Keeping your rabbit cage a sweet place to live
Bunnies are naturally clean, but they need a little help with their rabbit cage or rabbit hutch, since they didn't have much say in building it. A little daily maintenance and a few periodic chores are all you need to keep things smelling like a rose.
It starts from the bottom up; smooth floors are easier to clean, so if your rabbit cages have wire floors, line them with waterproof bases, then add layers of newspaper, then hay. Rabbits naturally dig, rustle, and scatter, but hay sweeps up easily and absorbs all kinds of dirt and odor.
What goes in a litter box?
Besides the obvious? The type of filler you use makes a big difference in how things smell, and whether your bunny will want to use the box at all. Avoid clay litters, which are too dusty for rabbits. Don't use clumping litter either, because bunnies often eat it, and it clumps in their insides too. Wood chips from pines, such as cedar, may emit gases that are rabbit-toxic.
Shredded newspapers make a fine, inexpensive litter, but you have to keep it clean because it doesn't fight odor. Pellets made from sawdust, such as stove fuel pellets, are affordable and work well. Some are made especially for pets, as are litter products made from recycled papers. Peat moss is a natural winner too. All of these options are clean and safe for your rabbit, and offer a bonus benefit: unlike cat litter, these rabbit litter products can be added to your compost pile.
Once you have your rabbit using the litter box, the rest of your cleaning is easy. Occasionally rub down the box with white vinegar or club soda. If it is stained, soak it. Avoid bleach, which can harm the box and irritate your rabbit's senses.
Rabbits mark territory, so it's normal to find a few droppings around the edges of the cage. You can minimize this behavior by respecting the bunny's territory. Don't disturb the cage contents, and let the rabbit come and go on his own. If you add another rabbit, expect the marking behavior to resume for a while.
If your rabbit continually drips all over the place, see your vet. It's a symptom of a bladder infection.
Rabbit cage cleaning
At least once a week, clean old food, hay, and fur. Thoroughly wash water and food dispensers.

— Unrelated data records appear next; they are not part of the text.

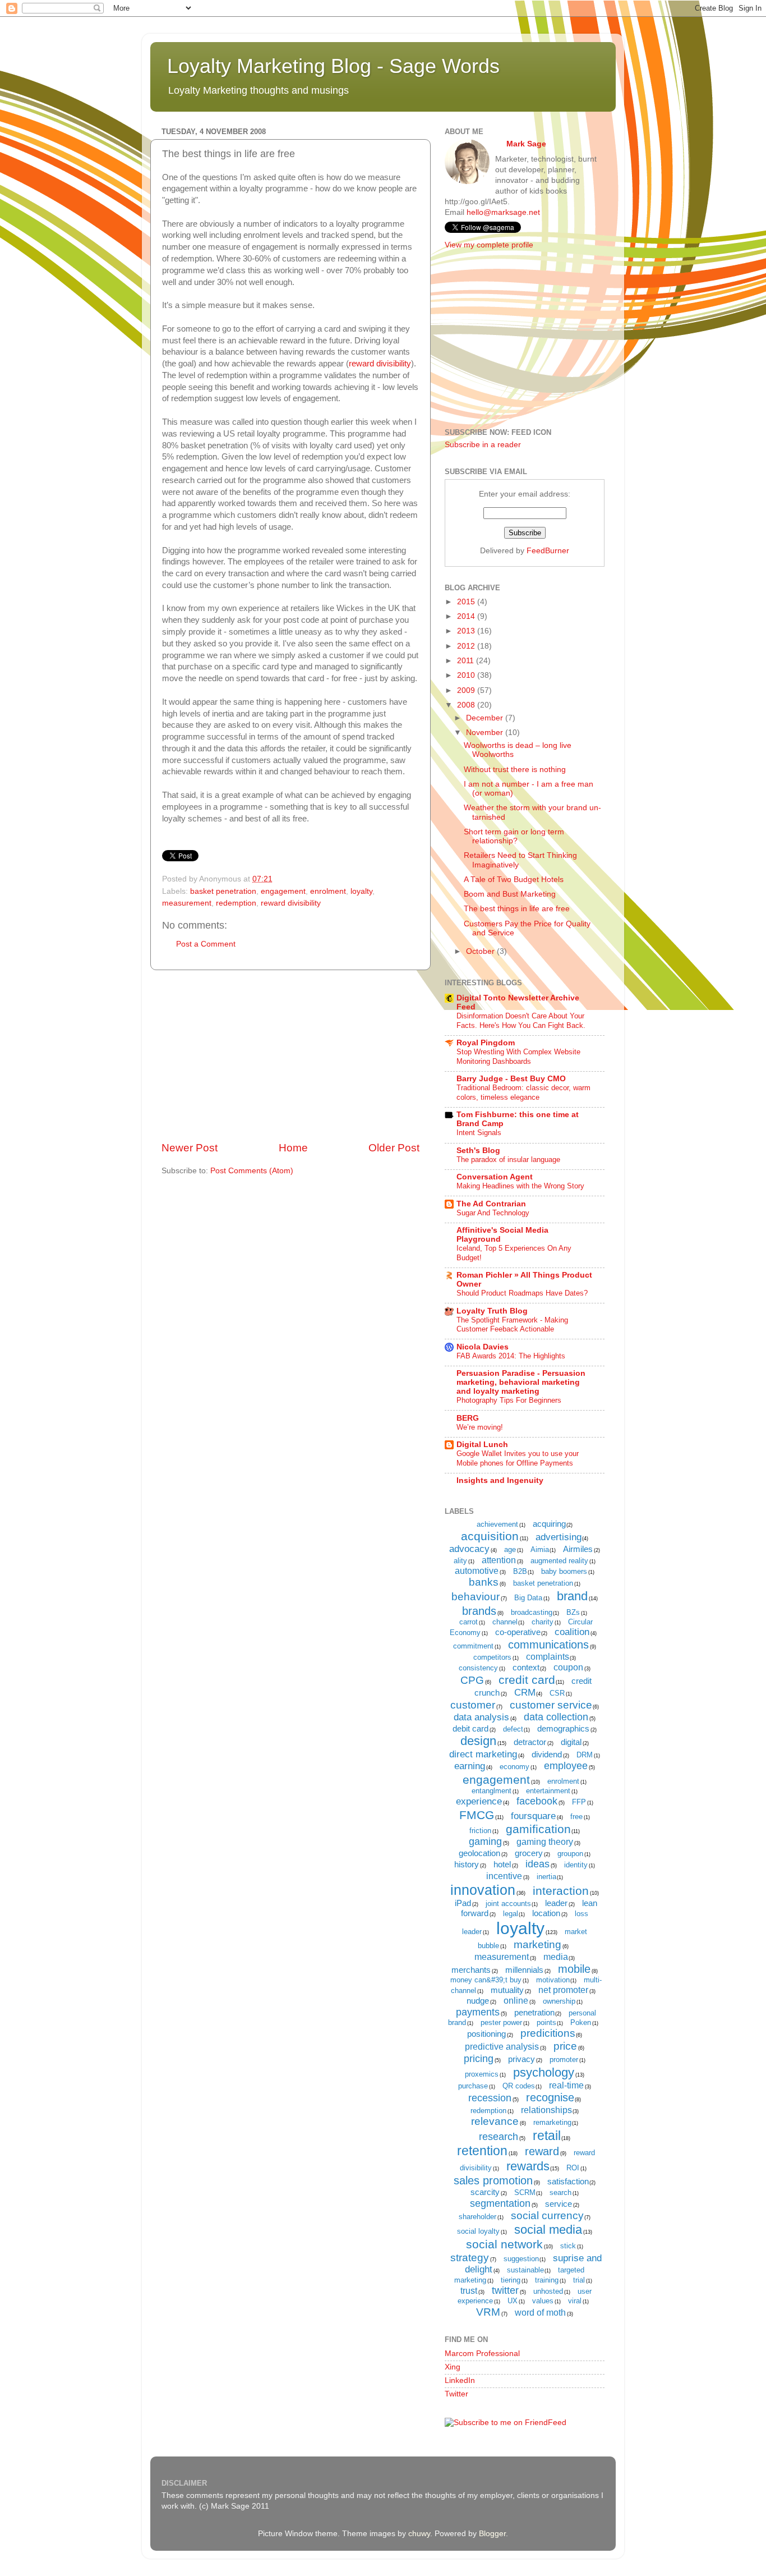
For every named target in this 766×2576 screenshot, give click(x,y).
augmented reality (559, 1560)
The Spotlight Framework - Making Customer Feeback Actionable (512, 1325)
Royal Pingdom (485, 1043)
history (466, 1864)
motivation (553, 1980)
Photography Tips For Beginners (508, 1400)
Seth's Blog (478, 1150)
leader (556, 1903)
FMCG (476, 1814)
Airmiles (578, 1549)
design (478, 1741)
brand (572, 1596)
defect (513, 1729)
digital (571, 1742)
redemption (236, 903)
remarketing (552, 2122)
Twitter (456, 2394)
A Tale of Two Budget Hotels (514, 879)
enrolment (328, 891)
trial (579, 2280)
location (546, 1913)
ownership (559, 2001)
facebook (536, 1801)
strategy (469, 2257)
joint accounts (508, 1903)
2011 (466, 660)
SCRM (525, 2192)
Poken (580, 2022)
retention (482, 2150)
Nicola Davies (482, 1347)
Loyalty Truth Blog (492, 1311)
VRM (488, 2312)
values (542, 2301)
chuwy (419, 2533)
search (560, 2192)
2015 (467, 602)
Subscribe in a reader (483, 444)
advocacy (469, 1549)
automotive (477, 1571)
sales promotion (493, 2180)
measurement (186, 903)
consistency (478, 1668)
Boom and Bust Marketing (510, 894)
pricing (478, 2058)
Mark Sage (526, 144)
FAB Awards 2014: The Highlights (510, 1356)
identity (576, 1865)
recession (489, 2098)
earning (469, 1766)
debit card (470, 1728)
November (485, 732)
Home (293, 1148)
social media (548, 2230)
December (485, 718)
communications (548, 1644)
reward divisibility (380, 363)
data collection (556, 1717)
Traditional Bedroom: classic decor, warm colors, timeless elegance (523, 1092)
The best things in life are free (517, 908)
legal (510, 1913)
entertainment (548, 1791)
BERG (467, 1418)
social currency (547, 2215)
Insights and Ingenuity (499, 1480)
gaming (485, 1841)
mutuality (507, 1990)
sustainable (525, 2270)
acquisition (490, 1536)
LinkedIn (460, 2380)
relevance (495, 2121)
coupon (568, 1667)
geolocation (479, 1853)
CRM (525, 1692)
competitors (492, 1657)
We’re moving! (479, 1427)
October (481, 951)
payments (478, 2012)
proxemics (482, 2074)
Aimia (539, 1549)
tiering (510, 2280)
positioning (486, 2033)
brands (479, 1611)
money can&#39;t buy (486, 1980)
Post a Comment (206, 944)
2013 (467, 631)
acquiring (549, 1523)
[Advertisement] (290, 1055)
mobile (574, 1969)
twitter (505, 2290)
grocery (529, 1853)
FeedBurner (548, 551)
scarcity (485, 2192)
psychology (543, 2072)
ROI (572, 2168)
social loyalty (478, 2231)
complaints (547, 1656)
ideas (537, 1864)
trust (468, 2290)
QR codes (518, 2086)
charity (542, 1622)
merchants (471, 1970)
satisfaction (568, 2181)
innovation (482, 1890)
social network (504, 2244)
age (510, 1549)
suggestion (521, 2258)
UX (512, 2301)
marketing (537, 1944)
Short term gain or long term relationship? (514, 836)
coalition (572, 1632)
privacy (521, 2059)
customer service (551, 1705)
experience (479, 1801)
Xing (452, 2367)
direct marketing (483, 1754)
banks (484, 1582)
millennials (524, 1970)
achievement (497, 1524)
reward (542, 2151)
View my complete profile (489, 245)
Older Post (393, 1148)
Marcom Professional (482, 2353)
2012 (467, 646)
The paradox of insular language (508, 1159)
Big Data (528, 1598)
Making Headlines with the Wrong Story (520, 1186)
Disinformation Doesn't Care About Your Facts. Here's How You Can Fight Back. (520, 1021)
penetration (534, 2012)
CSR (557, 1693)
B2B (520, 1571)
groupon (570, 1853)
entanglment (491, 1791)
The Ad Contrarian (491, 1204)
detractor (530, 1742)
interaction (561, 1890)
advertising (559, 1537)
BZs (573, 1612)
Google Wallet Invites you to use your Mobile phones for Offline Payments (517, 1458)
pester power (501, 2022)
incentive (504, 1876)
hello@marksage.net (503, 212)
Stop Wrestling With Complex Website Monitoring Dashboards (518, 1057)
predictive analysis (502, 2046)
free (576, 1816)
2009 (467, 690)
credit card (527, 1679)
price (565, 2046)
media (555, 1957)
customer (472, 1705)
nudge (478, 2000)
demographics (563, 1728)
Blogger (492, 2533)
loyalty (361, 891)
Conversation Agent (494, 1177)
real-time (566, 2085)
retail (547, 2135)
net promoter (563, 1990)
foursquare (533, 1816)
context (526, 1667)
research (498, 2136)
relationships (546, 2110)
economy (514, 1766)
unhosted (548, 2291)
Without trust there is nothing (515, 769)
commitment (473, 1646)
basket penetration (223, 891)
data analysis (481, 1717)
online (516, 2000)
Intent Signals (478, 1132)
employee (566, 1765)
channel (505, 1622)
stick (568, 2246)
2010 (467, 675)
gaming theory (544, 1842)
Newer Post (189, 1148)
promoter (564, 2059)
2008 (467, 705)
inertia (546, 1876)
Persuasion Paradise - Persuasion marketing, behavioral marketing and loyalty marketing (520, 1382)
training (547, 2280)
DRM (584, 1755)
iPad (463, 1903)
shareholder (477, 2216)
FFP (579, 1802)
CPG (472, 1680)
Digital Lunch (482, 1444)
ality (460, 1560)
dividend (547, 1754)
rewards (528, 2166)
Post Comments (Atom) (251, 1171)
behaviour (475, 1596)
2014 (467, 616)
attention (499, 1560)
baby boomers (564, 1571)
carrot (468, 1622)
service (558, 2203)
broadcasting (531, 1612)
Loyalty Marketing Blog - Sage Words (333, 65)
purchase (473, 2086)
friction (480, 1830)
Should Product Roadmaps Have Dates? (522, 1293)
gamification (538, 1828)
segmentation (500, 2203)
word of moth (540, 2312)
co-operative (518, 1632)
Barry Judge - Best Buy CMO (511, 1079)
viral (575, 2301)
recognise (550, 2097)
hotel (502, 1864)
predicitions (547, 2033)
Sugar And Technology (492, 1213)
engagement (283, 891)
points (546, 2022)
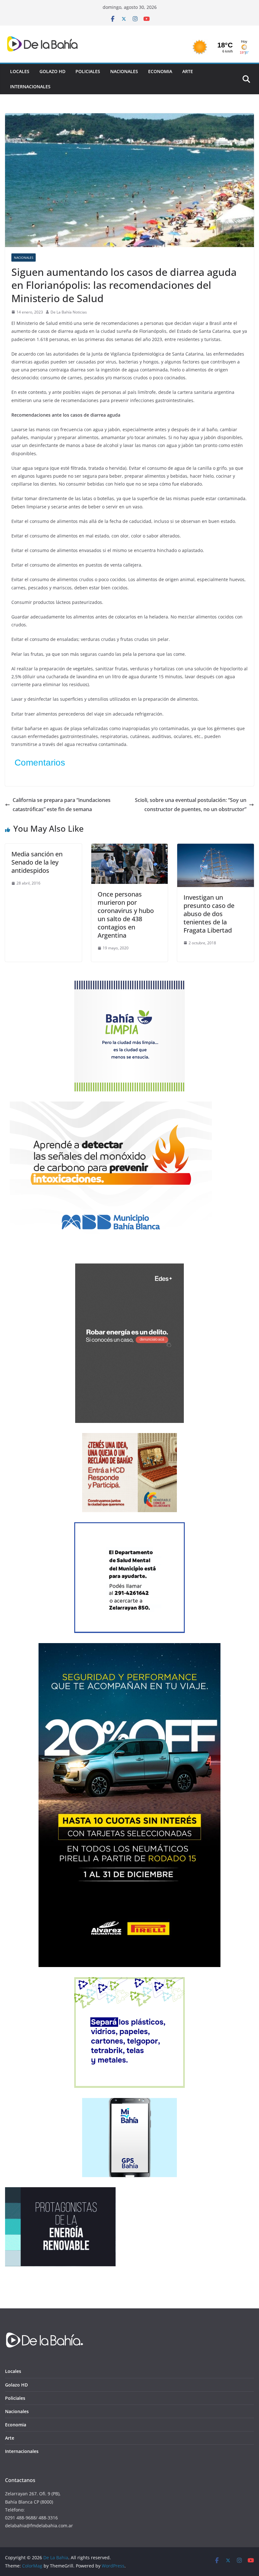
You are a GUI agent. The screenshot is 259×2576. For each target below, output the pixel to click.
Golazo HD (52, 71)
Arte (187, 71)
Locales (19, 71)
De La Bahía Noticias (69, 312)
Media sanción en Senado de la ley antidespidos (37, 862)
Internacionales (30, 87)
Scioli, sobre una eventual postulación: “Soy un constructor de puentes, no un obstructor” (190, 805)
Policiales (87, 71)
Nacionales (124, 71)
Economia (160, 71)
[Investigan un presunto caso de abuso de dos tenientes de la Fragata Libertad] (215, 848)
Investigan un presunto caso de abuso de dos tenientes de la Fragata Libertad (209, 913)
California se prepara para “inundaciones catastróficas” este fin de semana (62, 805)
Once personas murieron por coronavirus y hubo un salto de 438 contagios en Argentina (126, 915)
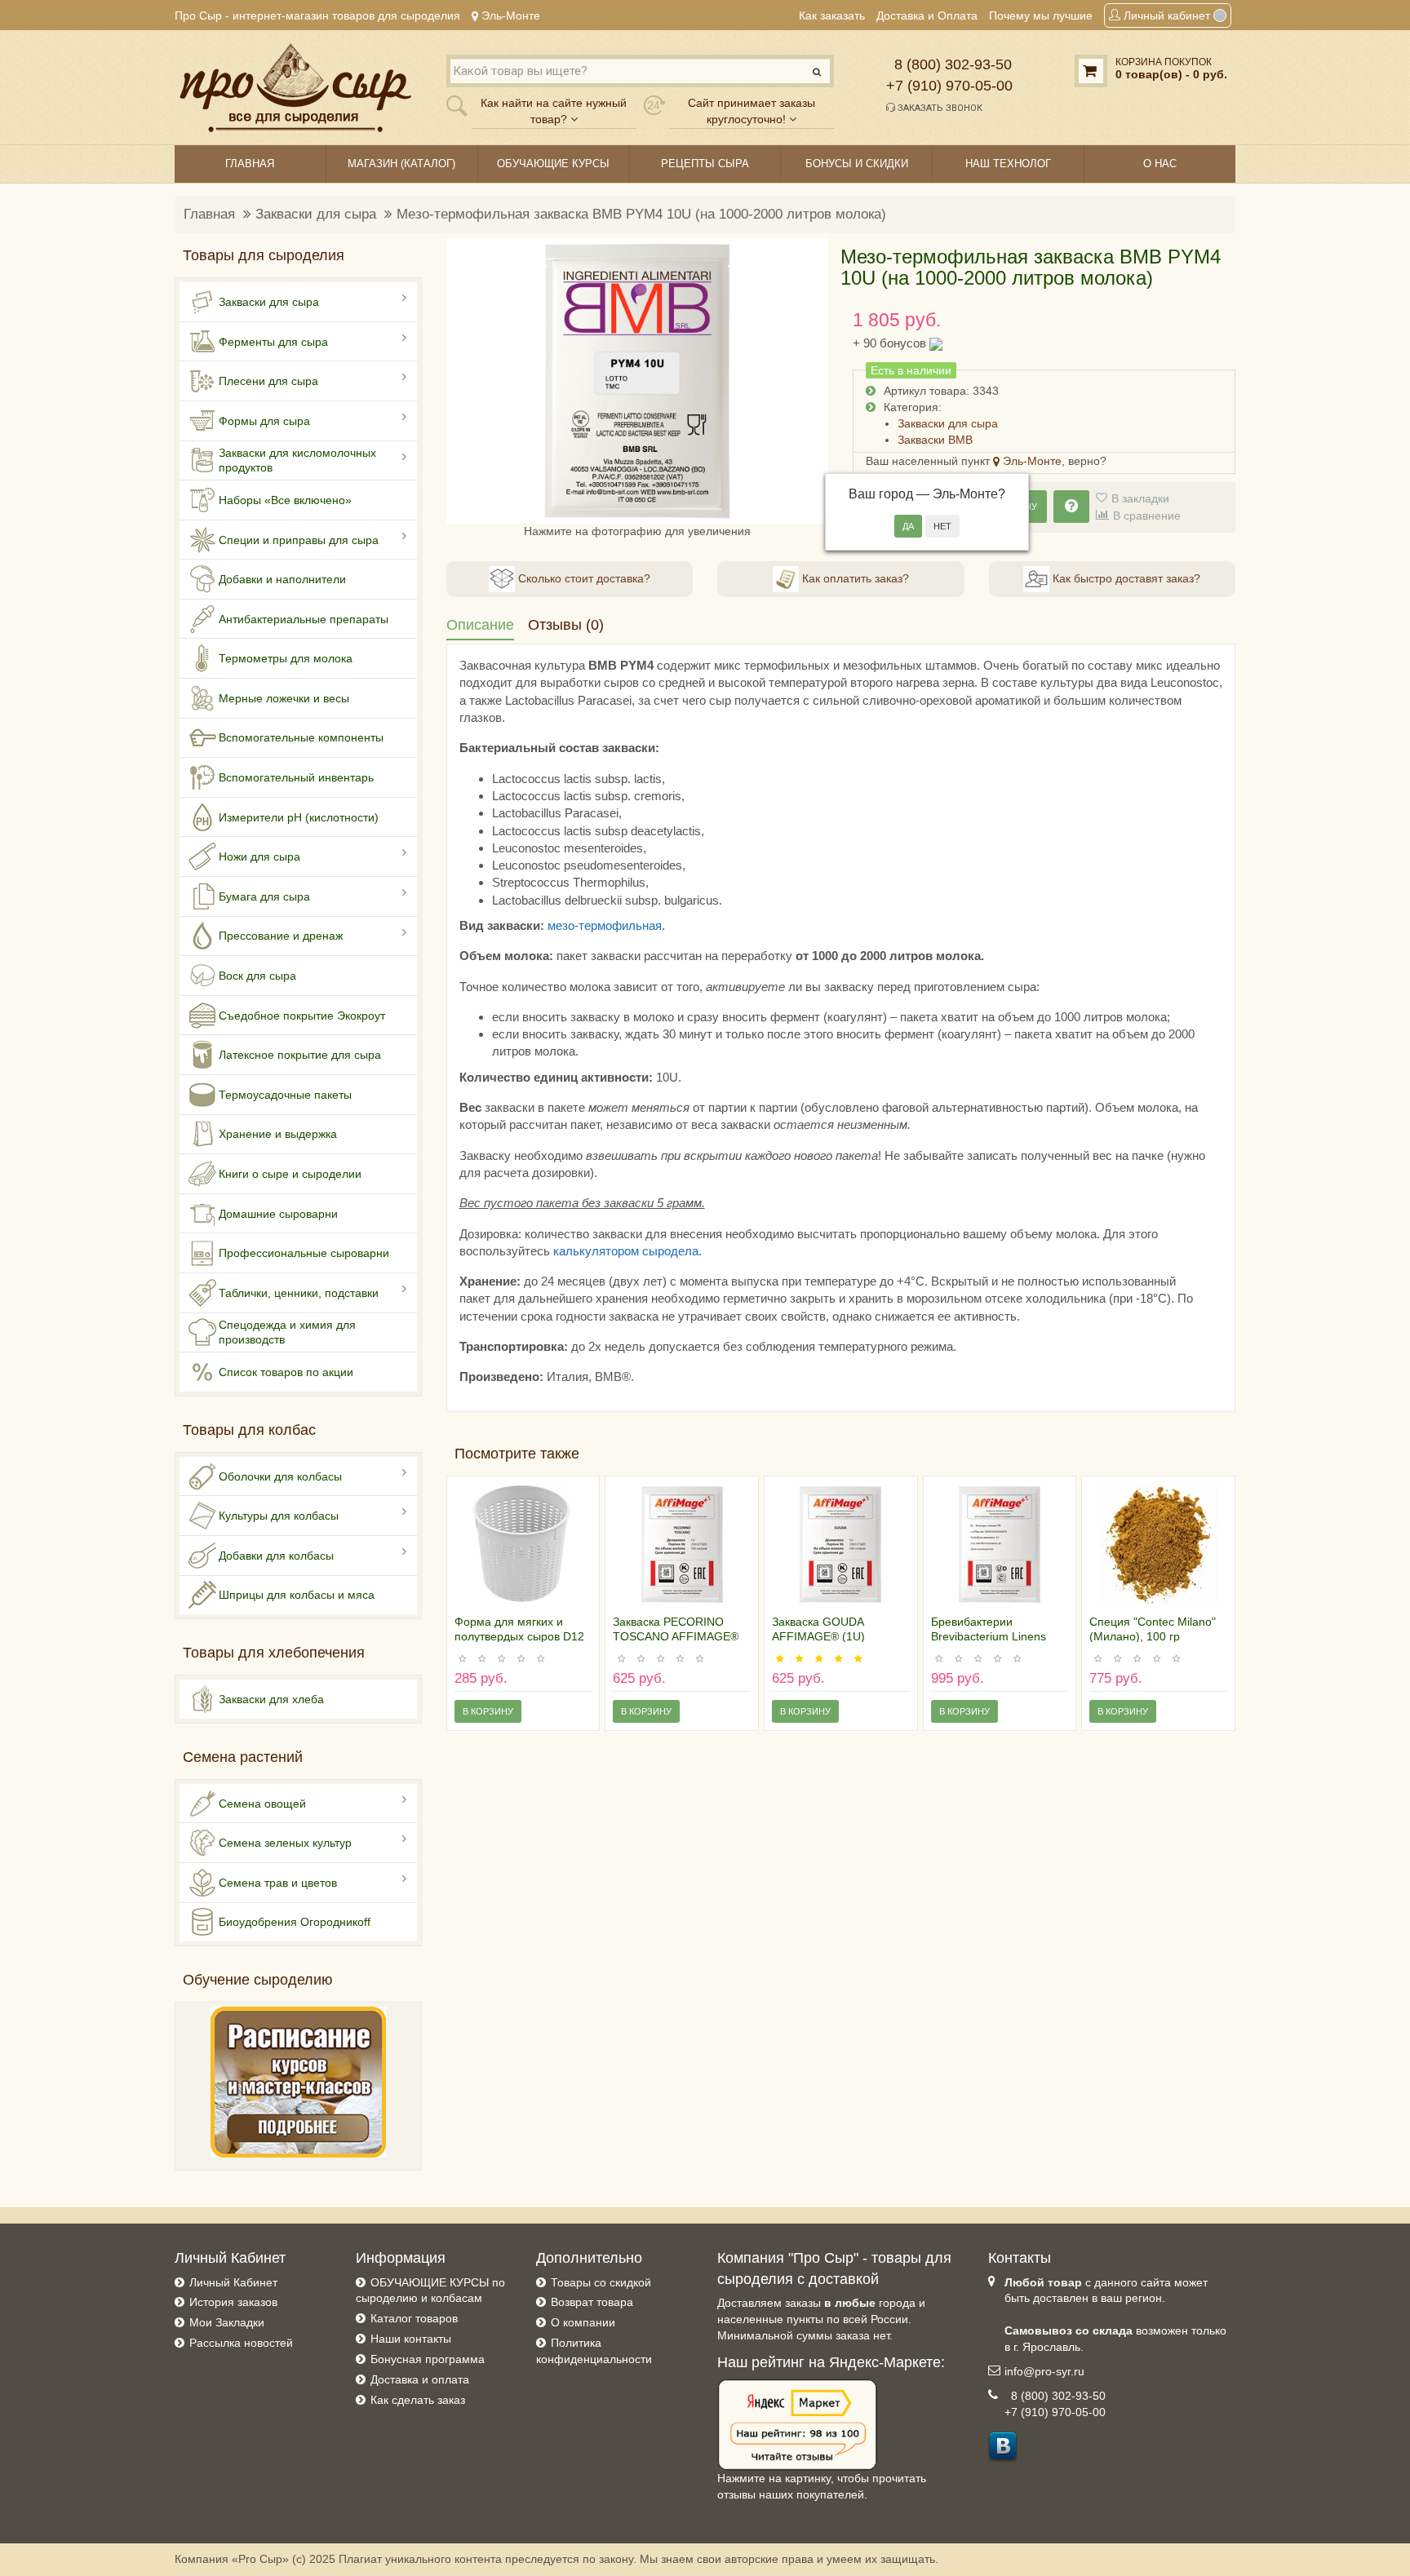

The rabbit cage itself needs to be wiped occasionally. White vinegar or club soda works well. Rinse well with water. Rabbits usually don't like the smell of vinegar, so be sure the litter box itself doesn't smell of it.
Keep cleaning chores in mind when choosing a rabbit cage. Plastic and metal are easier to clean than wood. And don't forget: the more effort you spend on the litter box, the less you'll have to do on the indoor rabbit cage.